Dataset excerpts:
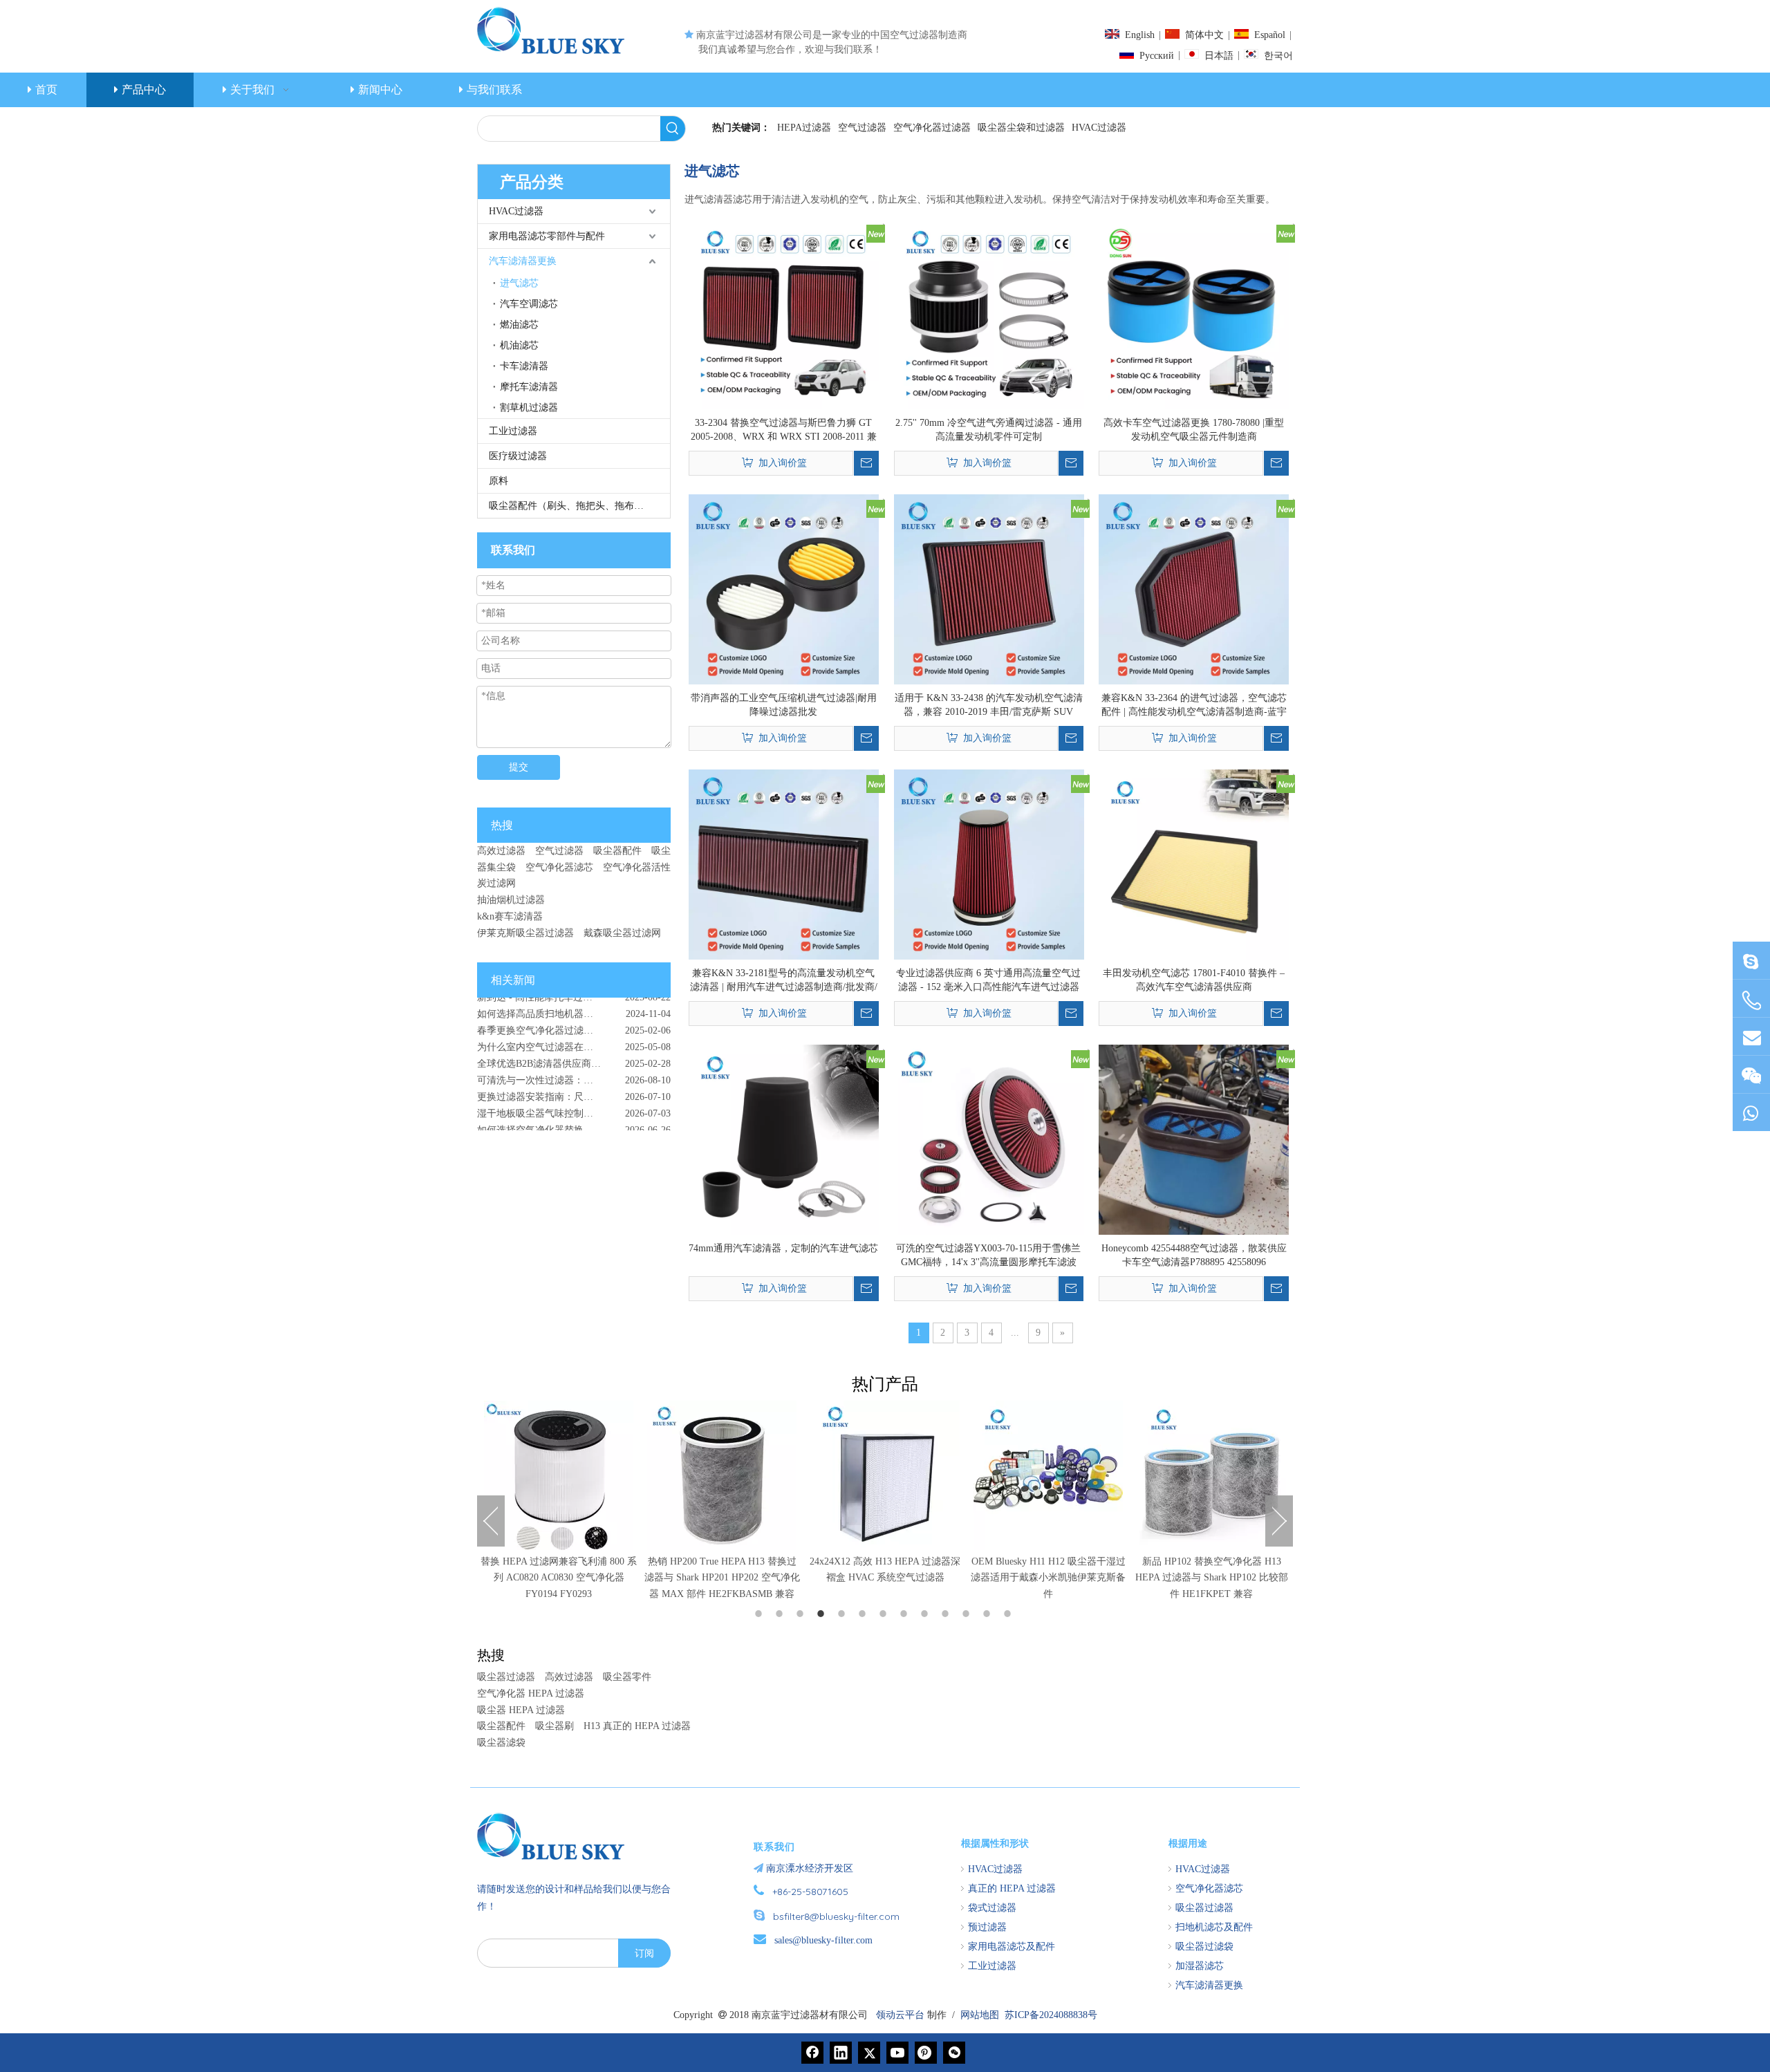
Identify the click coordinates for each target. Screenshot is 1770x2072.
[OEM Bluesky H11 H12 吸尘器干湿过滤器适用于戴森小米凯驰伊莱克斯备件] (885, 1475)
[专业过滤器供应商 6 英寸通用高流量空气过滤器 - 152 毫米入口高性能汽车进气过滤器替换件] (989, 863)
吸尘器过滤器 (506, 1677)
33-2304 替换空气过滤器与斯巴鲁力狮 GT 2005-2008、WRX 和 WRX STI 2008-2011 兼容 (784, 431)
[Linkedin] (841, 2053)
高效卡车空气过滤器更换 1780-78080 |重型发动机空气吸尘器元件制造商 (1193, 430)
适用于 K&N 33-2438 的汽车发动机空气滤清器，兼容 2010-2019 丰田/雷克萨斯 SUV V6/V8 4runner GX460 (989, 706)
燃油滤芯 (519, 324)
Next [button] (1279, 1521)
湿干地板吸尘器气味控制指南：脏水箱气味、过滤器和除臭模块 (574, 1089)
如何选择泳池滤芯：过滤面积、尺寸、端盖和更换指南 (574, 1122)
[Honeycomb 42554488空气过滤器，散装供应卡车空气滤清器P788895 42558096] (1194, 1138)
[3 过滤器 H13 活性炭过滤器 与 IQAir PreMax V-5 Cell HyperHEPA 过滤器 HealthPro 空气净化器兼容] (1211, 1475)
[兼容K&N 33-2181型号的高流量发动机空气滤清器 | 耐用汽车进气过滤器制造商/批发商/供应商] (784, 863)
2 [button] (781, 1614)
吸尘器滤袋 (501, 1742)
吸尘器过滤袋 (1204, 1946)
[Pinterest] (926, 2053)
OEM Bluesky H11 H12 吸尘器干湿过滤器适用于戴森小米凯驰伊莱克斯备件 (885, 1578)
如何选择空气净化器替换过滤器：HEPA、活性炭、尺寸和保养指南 (574, 1106)
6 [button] (864, 1614)
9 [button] (926, 1614)
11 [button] (968, 1614)
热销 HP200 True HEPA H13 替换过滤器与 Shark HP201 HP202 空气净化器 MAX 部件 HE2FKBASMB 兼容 (559, 1578)
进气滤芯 (519, 283)
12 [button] (989, 1614)
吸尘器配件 (617, 851)
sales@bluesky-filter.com (823, 1940)
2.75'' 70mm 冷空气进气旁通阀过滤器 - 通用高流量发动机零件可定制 (988, 430)
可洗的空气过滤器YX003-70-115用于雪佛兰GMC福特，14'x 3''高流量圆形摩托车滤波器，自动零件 (988, 1256)
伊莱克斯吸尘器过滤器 (525, 933)
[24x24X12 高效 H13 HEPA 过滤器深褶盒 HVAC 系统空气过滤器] (722, 1475)
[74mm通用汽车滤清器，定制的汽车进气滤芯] (784, 1138)
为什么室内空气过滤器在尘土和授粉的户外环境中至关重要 (574, 1023)
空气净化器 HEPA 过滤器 (530, 1693)
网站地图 (979, 2015)
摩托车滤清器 (529, 387)
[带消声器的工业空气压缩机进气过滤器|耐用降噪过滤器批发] (784, 588)
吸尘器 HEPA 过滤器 (521, 1710)
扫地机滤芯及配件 (1214, 1927)
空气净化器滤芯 (559, 867)
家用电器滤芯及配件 (1011, 1946)
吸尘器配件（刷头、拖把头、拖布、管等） (579, 506)
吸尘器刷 (554, 1726)
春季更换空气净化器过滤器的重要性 (554, 1006)
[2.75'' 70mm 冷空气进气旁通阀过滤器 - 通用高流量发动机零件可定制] (989, 313)
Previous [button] (491, 1521)
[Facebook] (812, 2053)
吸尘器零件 (627, 1677)
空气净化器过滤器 (932, 127)
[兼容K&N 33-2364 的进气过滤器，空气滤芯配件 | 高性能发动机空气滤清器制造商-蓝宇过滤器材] (1194, 588)
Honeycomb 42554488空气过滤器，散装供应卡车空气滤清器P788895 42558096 (1194, 1255)
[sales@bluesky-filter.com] (1751, 1036)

What you will do:
Lines with the word "吸尘器干湿过滤器适用于戴森小米凯驰伊莱克斯备件": how many are there in the material? Answer with the number alone.

Reply:
2